Puffed Cheeked beginner - help!!

Discussion in 'Trumpet Discussion' started by musicbuff, Nov 6, 2008.

  1. musicbuff

    musicbuff New Friend

    Nov 6, 2008
    Hey all - I have a new student playing about a month who can't seem to
    control his facial muscles "embouchure" . I swear he seems to have no muscle tone what so ever. He does have good pitch and rhythm and
    gets a sound. But his cheeks and his lips puff out with the pressure
    of the air. I thought that the muscles would strengthen over the next few weeks but not much progress is going on. I have tried having him tighten all the muscles of the face
    and make a tight expression then try to buzz on the moutpiece. This
    however does not work - the cheeks seem to have no strength
    whatsoever. I am ready to call his folks and encourage percussion.
    What would you do if you were me??? I appreciate any advice!! Thanks!!
  2. max3k

    max3k Mezzo Piano User

    Jan 7, 2007
    I recommend having him whistle for you. If he doesnt puff his cheeks while whistling, you can encourage him to get that same "feeling" while playing the horn. It will take some time. Good Luck!
  3. nosray

    nosray Pianissimo User

    Aug 28, 2008
    Vancouver, BC, Canada
    I don't know much about teaching, but if you take a look at Dizzy Gillespie he plays fine with puffed cheeks. Maybe that is just the way he has to play. If it is fine I think you should just let him be. If he has problems with tone, range, or whatever, then change it.
  4. TrumpEd

    TrumpEd Pianissimo User

    Oct 9, 2008
    I think John Haynie (University of North Texas) did some kind of air flow studies for trumpet players with a flouroscope (years ago) and published them. I'll have to look around and see if there is any mention of puffed cheeks.
  5. Bob Grier

    Bob Grier Forte User

    May 4, 2007
    Greensboro, NC
    Please do not use Dizzy as an example of being able to play with exterme puffing of the lips. have you heard how he played later in life when most trumpet players were still going strong. his cheeks were so streched by this time that he was a shadow of his former self. it is never OK to encourge this.

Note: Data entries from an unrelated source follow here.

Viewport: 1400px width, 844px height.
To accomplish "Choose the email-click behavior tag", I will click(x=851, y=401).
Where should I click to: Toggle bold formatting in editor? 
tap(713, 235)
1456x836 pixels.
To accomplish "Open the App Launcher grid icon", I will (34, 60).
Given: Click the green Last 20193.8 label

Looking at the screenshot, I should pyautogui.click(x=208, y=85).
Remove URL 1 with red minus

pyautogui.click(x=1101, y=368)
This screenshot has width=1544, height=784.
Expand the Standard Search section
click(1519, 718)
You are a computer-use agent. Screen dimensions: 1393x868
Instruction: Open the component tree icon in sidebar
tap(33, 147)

    For the student try having him play another instrument like sax or trombone and see if he does the same thing. If his cheek muscles didn't work at all I don't think he would be able to chew his food. If he can chew hard candy the problem is not lack of muscle.

    Bob G

    Bob G
  6. s.coomer

    s.coomer Forte User

    Mar 25, 2005
    Indianapolis, In
    Have him work in front of a mirror while trying to keep his cheeks in. Demonstrate what the face should look like and have him work to copy the proper embouchure and face. Also, I might think about him working on air stream. Puffed cheeks are only holding air that could be used in the horn.
  7. musicbuff

    musicbuff New Friend

    Nov 6, 2008
    Thanks for all the help - The airstream and mirror ideas are good. He is a great kid
    so I will keep encouraging him. let me know if you find any more info on the subjectI would never recommend that he continue this way. If it doesn't get better we
    will have to consider switching to a non-wind. thanks
  8. country4363

    country4363 New Friend

    Dec 18, 2007
    No two of us play the same. Yes this is a bad habit,but this is a beginner. Good tone and pitch is what we all strive for what workes for one does not work for the next. A 40 year lesson I have learned.
  9. trumpet_man

    trumpet_man Piano User

    Jan 17, 2008
    I had played for a couple of years before I finally abandoned puffing out my cheeks all together, one month is nothing to worry about. And if trumpet doesn't work out, realize that it's the hardest to keep from puffing your cheeks out of all of the instruments, Baritone or French horn may work too.
  10. rowuk

    rowuk Moderator Staff Member

    Jun 18, 2006
    actually, this is a sign of a relaxed approach! Still it needs to change. I would recommend Eric Bolvins pencil trick to get the muscles firmed up.


    When pressing the lips together with the letter "M" there should be enough tension to keep the cheeks from puffing. The pencil trick will strengthen the right muscles.